縛られることなく、助け合いの輪が広がっていくだろう。
「キースはこれからどうするんだ?」
「冬は王都に戻ろうと思っています。王都にある家が何だかんだ落ち着くので」
「そうか。俺はキースに感謝してもしきれないほど、恩がある。何かしてほしいことがあれば言ってくれ。このままじゃ、俺の気が納まらない」
「そ、そう言われても……」
僕は腕を組みながら考え込んだ。ふと、思いついたことが一つ。
「じゃあ、獣族も冒険者になれるようにしてください。マレインさんがギルドマスターならできますよね?」
「その話はすでに進んでいる。獣族の力を借りない手はない。俺はキースに対して何かしたいんだ」
マレインさんはずいずいと僕に睨みをきかせてくる。どうやら、獣族はすでに冒険者として働けるようになったらしい。だからか、ちょくちょく獣族がいる。人と同じ報酬を受け取っているからか、怒っている様子はない。

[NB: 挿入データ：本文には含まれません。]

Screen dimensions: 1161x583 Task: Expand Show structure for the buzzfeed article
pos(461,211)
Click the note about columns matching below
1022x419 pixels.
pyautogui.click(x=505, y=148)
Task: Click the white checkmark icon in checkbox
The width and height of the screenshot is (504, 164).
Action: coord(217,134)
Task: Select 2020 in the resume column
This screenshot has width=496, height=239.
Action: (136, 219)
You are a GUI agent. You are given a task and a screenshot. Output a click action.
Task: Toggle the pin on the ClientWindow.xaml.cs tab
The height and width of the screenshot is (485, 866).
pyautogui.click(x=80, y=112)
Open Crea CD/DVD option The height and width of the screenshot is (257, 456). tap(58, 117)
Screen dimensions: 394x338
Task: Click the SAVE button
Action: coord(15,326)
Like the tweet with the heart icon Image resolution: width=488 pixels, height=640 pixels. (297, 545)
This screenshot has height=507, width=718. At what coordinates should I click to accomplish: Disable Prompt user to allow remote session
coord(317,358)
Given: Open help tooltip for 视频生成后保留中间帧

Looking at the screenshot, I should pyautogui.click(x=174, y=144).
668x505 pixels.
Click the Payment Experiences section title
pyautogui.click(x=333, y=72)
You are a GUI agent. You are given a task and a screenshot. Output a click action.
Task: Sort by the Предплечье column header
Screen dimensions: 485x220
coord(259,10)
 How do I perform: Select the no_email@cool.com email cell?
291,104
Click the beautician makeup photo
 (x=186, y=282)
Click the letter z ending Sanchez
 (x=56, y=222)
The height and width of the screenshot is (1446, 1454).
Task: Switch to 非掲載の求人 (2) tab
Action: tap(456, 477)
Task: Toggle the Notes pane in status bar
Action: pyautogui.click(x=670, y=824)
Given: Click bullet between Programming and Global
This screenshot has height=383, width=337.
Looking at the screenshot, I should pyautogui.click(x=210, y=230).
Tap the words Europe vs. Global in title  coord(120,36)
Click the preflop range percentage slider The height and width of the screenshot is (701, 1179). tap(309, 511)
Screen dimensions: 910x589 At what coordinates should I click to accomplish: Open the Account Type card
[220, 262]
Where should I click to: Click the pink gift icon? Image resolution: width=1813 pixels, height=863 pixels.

ただ、マレインさんが僕に何か感謝の気持ちを表したいと言ってくれている。
「じゃ、じゃあ、カエルラ領の経済が安定したら、あの丘に、僕たちの別荘を立ててください。また、海を見に来たいですし」
「なるほど、わかった。豪邸を建てておこう」
「い、いや……、別に豪邸じゃなくても……」
マレインさんはやる気満々で、仕事に戻っていった。ほんと、丸くなったなぁ。